The strange behavior of those who consumed the coffee beans was then noted by a religious figure in the area. He said the ‘cherries’ were the work of Satan and threw them into a fire. Of course, the air then was filled with the heavenly aroma of roasting coffee beans.

Whether this tale is true or not, there is no doubt there are favorable growing conditions for coffee beans in Africa. This fact has led to the continent being a top grower of prized coffee beans. Some of the best coffees on earth come from Africa; it is argued in many corners that coffees originating from East Africa, including Rwanda, Kenya, Tanzania and Burundi, have the highest potential for quality.
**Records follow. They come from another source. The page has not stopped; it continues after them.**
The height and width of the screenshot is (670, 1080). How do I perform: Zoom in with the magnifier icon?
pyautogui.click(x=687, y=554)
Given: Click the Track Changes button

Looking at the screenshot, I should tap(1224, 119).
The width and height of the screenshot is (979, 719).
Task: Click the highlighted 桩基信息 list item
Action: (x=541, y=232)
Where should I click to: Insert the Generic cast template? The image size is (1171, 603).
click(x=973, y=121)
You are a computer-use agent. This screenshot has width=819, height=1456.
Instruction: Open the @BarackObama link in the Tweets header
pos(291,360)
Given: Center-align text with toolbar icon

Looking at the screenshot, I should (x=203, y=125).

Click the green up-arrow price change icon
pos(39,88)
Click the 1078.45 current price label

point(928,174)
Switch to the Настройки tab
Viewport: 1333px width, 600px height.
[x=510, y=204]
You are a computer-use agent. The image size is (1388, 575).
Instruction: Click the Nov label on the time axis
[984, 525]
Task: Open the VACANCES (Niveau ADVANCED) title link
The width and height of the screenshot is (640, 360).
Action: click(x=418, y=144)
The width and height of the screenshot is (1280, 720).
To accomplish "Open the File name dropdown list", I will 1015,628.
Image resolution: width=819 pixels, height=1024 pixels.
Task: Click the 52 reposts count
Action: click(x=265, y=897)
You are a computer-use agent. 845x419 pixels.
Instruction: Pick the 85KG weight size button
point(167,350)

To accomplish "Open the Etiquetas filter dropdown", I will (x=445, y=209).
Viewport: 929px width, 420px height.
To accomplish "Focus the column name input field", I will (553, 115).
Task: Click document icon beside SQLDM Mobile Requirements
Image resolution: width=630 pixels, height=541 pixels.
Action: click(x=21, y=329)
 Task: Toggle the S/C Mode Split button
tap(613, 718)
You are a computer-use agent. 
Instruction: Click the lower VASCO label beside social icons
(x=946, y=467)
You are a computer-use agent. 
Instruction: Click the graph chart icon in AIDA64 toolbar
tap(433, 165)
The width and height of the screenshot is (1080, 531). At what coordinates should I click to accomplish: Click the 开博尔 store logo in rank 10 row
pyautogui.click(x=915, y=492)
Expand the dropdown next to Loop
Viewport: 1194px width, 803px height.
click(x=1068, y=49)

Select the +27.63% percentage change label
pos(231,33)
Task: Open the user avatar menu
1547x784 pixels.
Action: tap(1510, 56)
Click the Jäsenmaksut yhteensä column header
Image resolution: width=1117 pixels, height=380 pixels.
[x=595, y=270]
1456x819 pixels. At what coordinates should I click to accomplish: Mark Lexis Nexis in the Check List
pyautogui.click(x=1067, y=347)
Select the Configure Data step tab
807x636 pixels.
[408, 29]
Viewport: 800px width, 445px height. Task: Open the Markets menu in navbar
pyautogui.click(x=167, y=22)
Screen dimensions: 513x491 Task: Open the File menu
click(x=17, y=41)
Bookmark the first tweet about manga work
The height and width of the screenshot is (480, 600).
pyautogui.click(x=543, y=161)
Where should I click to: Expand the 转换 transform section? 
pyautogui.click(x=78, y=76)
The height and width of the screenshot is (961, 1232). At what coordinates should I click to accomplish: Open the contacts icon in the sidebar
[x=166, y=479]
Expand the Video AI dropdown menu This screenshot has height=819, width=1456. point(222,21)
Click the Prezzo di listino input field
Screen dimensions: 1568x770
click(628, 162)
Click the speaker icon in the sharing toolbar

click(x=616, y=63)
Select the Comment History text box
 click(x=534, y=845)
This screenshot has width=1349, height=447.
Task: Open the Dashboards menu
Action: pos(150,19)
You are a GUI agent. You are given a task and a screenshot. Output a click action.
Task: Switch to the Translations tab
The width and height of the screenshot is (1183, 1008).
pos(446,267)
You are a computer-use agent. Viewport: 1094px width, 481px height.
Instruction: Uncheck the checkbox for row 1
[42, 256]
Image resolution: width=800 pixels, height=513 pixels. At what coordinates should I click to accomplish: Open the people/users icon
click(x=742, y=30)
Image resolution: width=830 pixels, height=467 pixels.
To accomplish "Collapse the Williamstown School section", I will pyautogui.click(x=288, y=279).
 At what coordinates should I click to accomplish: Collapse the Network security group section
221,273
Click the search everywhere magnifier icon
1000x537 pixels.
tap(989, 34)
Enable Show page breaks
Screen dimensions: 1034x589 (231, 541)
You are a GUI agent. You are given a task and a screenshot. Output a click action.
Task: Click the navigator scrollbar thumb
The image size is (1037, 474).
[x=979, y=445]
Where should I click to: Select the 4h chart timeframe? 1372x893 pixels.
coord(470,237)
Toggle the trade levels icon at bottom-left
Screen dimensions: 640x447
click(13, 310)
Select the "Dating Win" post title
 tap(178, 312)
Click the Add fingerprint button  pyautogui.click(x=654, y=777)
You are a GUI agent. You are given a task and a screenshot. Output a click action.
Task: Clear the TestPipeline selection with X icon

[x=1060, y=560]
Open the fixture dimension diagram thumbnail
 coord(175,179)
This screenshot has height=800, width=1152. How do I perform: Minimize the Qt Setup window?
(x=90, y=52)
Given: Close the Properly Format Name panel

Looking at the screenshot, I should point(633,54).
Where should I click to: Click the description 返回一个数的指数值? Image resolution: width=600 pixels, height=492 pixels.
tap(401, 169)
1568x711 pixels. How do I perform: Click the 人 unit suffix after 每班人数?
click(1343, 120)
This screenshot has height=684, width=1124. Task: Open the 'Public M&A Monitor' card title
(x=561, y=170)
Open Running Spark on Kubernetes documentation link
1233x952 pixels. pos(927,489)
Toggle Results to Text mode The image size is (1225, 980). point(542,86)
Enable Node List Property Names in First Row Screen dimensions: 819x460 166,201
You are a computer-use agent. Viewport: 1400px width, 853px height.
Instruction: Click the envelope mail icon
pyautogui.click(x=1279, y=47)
African coffees are renowned by coffee experts for their complex flavor profiles. These profiles bring additional sweetness and acidity to many blends of espresso. This makes for highly refined and complex single origin coffees. They are the best examples of the many different flavors that you can find in coffee and in many of the best producing countries with the best weather conditions for good coffee.

African coffees tend to be more floral and fruity in their flavor, ranging from lemon to jasmine to blackcurrant.

Coffees that come from Africa tend to be grown on small plantations rather than huge estates. In Kenya, for example, 60% of the farming is done by small families who have only up to two hectares to produce coffee, which means about 200 trees. This amount of land will generate 1-2 coffee sacks, which is not enough to export to a buyer.

Growers then will join cooperatives, which are named after the factory or washing station that processes the coffee beans that are brought in by the small farmers. The farmer is compensated for the beans and receives additional incentives for the amount of coffee that is brought to the washing station.